Word and element location data:
☆ ☆ ☆ ☆ ☆ ☆ ☆

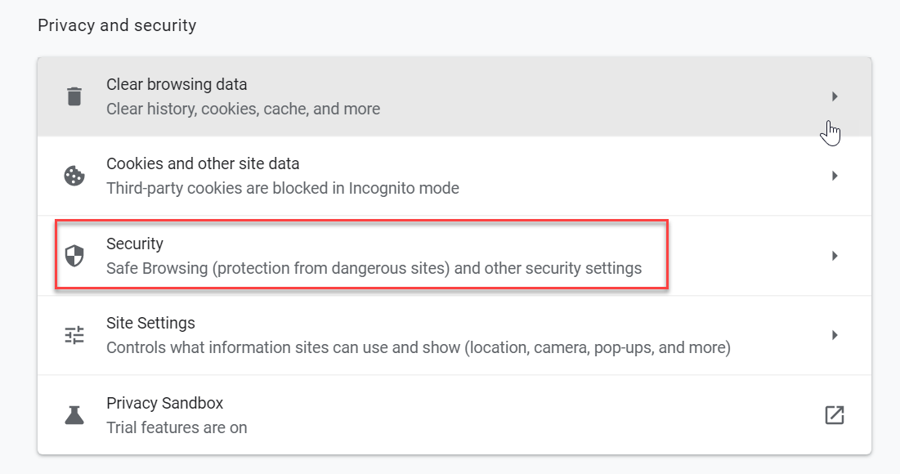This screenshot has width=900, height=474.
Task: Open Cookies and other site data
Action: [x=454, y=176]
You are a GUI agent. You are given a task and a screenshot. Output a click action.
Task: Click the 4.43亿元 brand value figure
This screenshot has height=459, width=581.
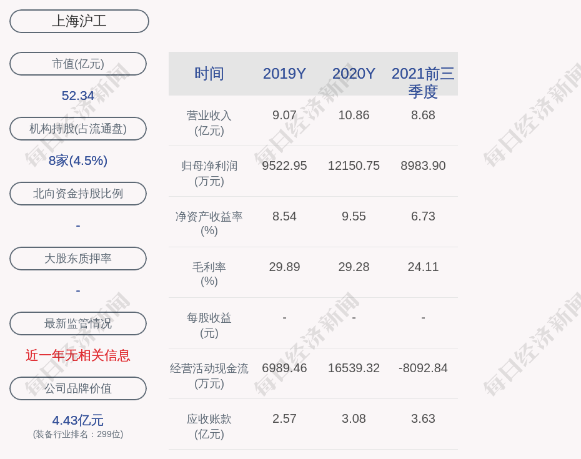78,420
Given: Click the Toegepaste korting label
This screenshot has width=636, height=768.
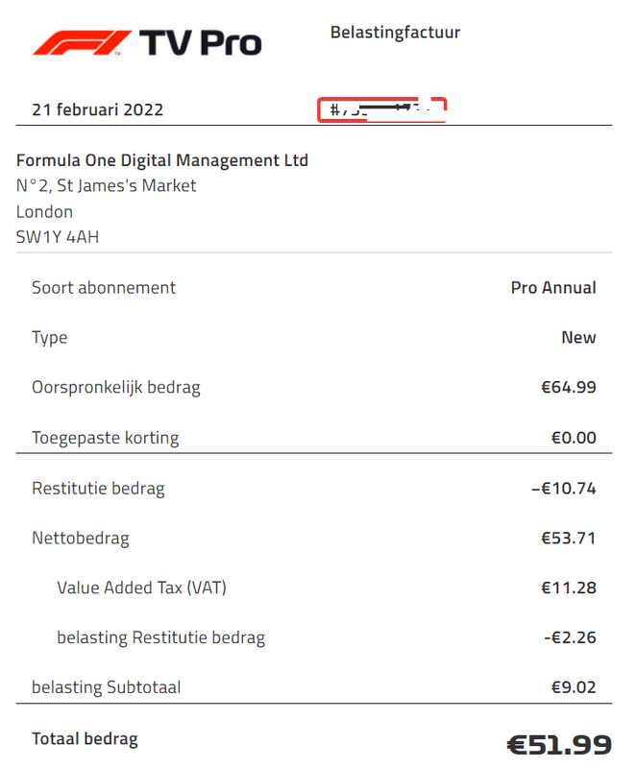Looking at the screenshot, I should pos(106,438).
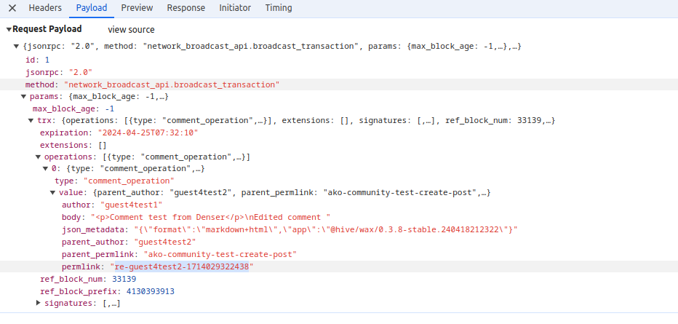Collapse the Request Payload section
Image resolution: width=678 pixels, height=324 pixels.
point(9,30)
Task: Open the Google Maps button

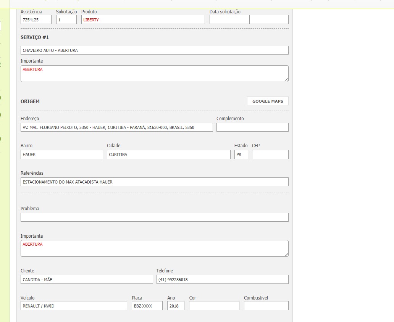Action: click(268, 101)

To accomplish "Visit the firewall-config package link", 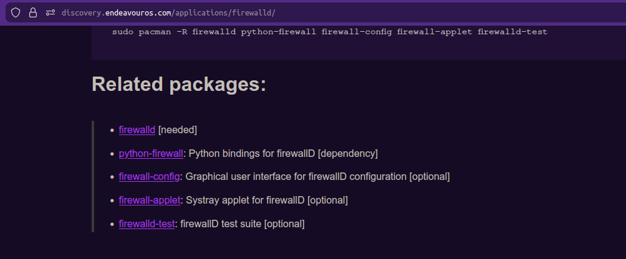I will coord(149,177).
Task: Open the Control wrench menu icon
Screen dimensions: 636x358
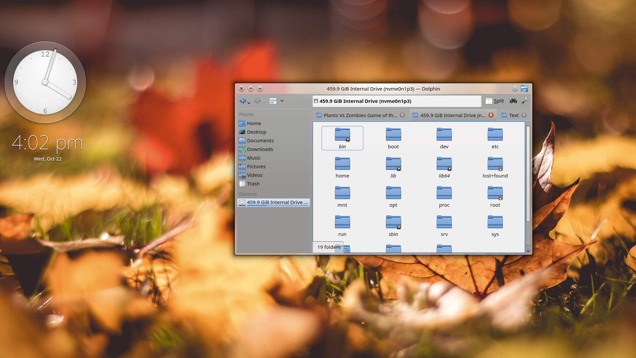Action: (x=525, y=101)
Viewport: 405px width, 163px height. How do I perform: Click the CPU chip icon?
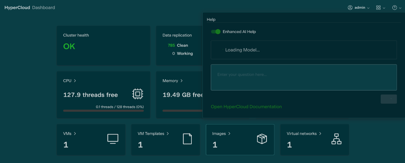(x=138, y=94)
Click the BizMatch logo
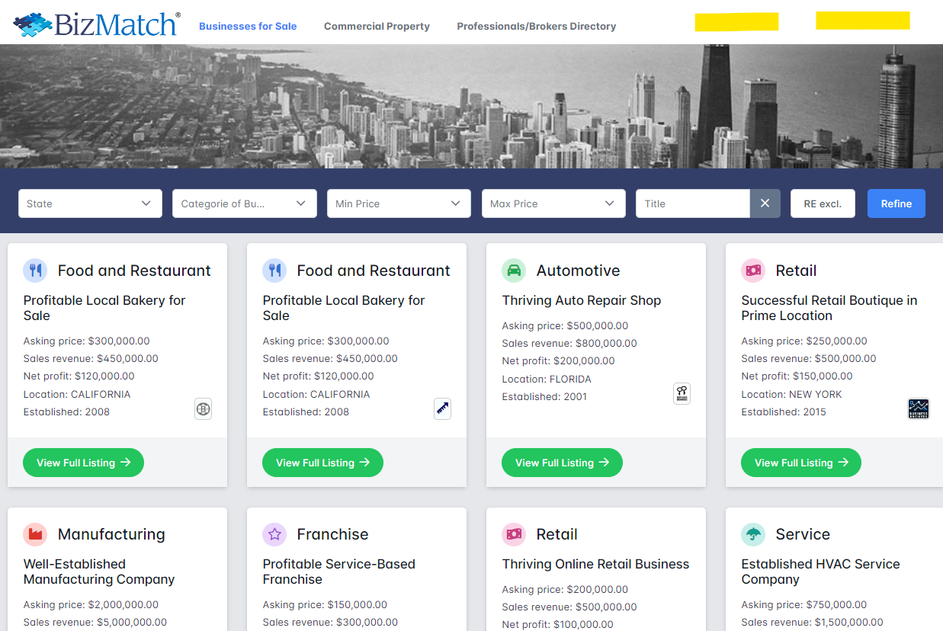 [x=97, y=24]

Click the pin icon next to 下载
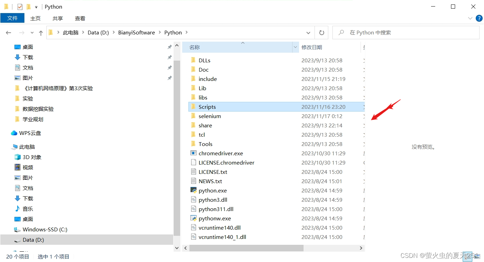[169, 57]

☆ ☆ ☆ ☆ ☆ ☆ ☆

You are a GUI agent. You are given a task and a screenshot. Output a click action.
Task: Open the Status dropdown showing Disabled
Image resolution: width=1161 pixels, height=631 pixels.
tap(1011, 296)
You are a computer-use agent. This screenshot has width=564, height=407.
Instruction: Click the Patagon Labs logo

☆ ☆ ☆ ☆ ☆ ☆ ☆

TASK GOAL: Pick out each line in the items above that contains the word "resolution", and copy every such line.

RESPONSE FOR THIS EXERCISE:
Image resolution: width=678 pixels, height=324 pixels.
Image resolution: width=1161 pixels, height=631 pixels.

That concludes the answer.